The hard-line mullahs of Iran, however, are awash in cash. "Up through last year, they had come up with something like $20 billion extra they did not have to spend [on the regular budget]," says Azadeh Kian-Thiebaut, author of several studies of modern Iran. "They are rich," she says. And prices have jumped dramatically since then. At the same time, Grand Ayatollah Ali Khamenei and his close allies have marginalized, brutalized and eliminated whatever was left of the democratic and reformist spirit that flourished in the country during the late 1990s.

Resentment of the mullahs' corruption is still widespread. But money helps buy quiet. A reign of fear is returning under the Revolutionary Guard Corps, or Pasdaran, now in de facto control of all major ministries. But protest and unrest are also subdued because of patronage: windfall billions channeled through the mullahs' charitable foundations. "The major problem is Iran's youth unemployment," says Kian-Thiebaut. The Iranian leadership can pump money into the black economy, where little is accounted for, but where most young people earn their living. In rural areas and in many slums, says Kian-Thiebaut, "there are people who really do survive only because of what they get from the government."

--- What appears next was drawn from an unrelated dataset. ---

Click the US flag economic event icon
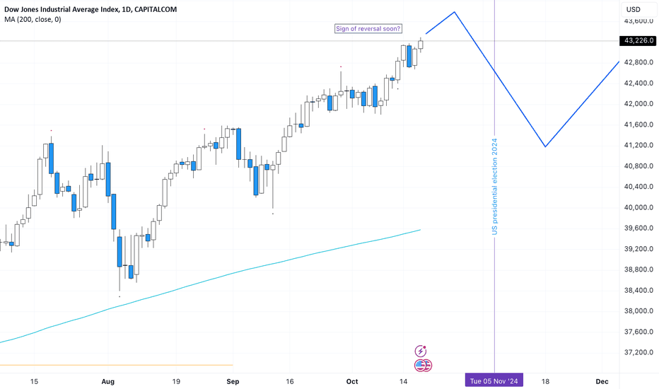The width and height of the screenshot is (659, 389). [423, 366]
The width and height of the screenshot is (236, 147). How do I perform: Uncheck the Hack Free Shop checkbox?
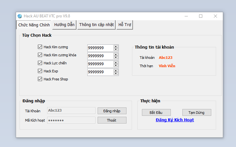[x=40, y=79]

Russian President Vladimir Putin has seen the price of a barrel of oil quintuple since 1999, and he's used the income to shore up his own power as he prods the country toward ever more severe autocracy. "Putin has had the money to raise pensions a bit, pay salaries and keep taxes down," says Vladimir Pribylovsky, a political analyst at Moscow's Panorama think tank. By helping ordinary workers in this way, Putin cut the legs out from under his main political opponents, the Communists. Meanwhile, the high price of a barrel also puts him in a strong position when criticized from abroad for rolling back democratic freedoms. "At $50 a barrel," says Pribylovsky, "Putin can do whatever he wants with Bush and Europe." Everybody is knocking at his door, wanting a piece of the action--and a sure supply of petroleum.

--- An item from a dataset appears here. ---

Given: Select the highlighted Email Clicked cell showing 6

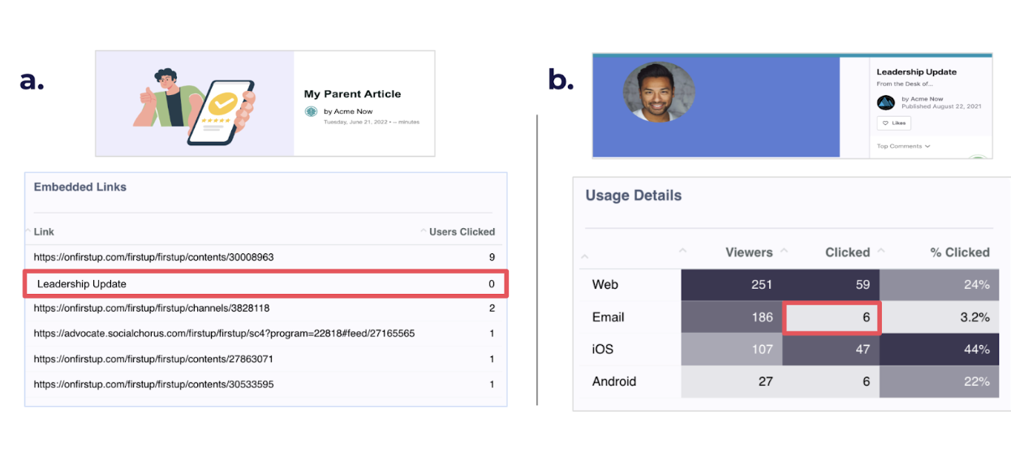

But the biggest winner of all is Saudi Arabia. Many in the United States see the kingdom as a problematic ally, with a shaky, geriatric monarchy and a deep tradition of patronizing radical fundamentalism. It was the birthplace of 15 of the 19 hijackers on September 11. Since last year, terrorist groups trying to overthrow the regime have staged several suicide bombings and murdered foreign workers. Yet the desert kingdom accounts for a quarter of the entire world's proven reserves, and it's usually the only country that can inject an extra 2 million or 3 million barrels a day into the market by turning on the tap. The Saudis' own projected windfall is estimated upwards of $50 billion over the next year.

What the Saudi government does with that money is critical, says Rachel Bronson of the Council on Foreign Relations: "The answers will tell us how serious they are about reform." Crown Prince Abdullah, the de facto ruler, has said a large part of the money will go into paying down the country's huge debts. More billions are supposed to go into vocational training for young Saudis, who've been easy recruits for the likes of Osama bin Laden. And there will also be foreign investments. But even Saudi officials close to the top leadership worry the flood of money will bring back the regime's old complacency. "The big risk is overconfidence," says an adviser to one of the senior princes.

In fact, the biggest risk is that the violence we've already seen in Saudi Arabia intensifies, that the Iraq war starts to spill across the border, or there's a dramatic blow to the regime that nobody could anticipate. If a villager with a hacksaw in Nigeria can move prices for a few minutes, an assassin in Arabia could change them for years to come.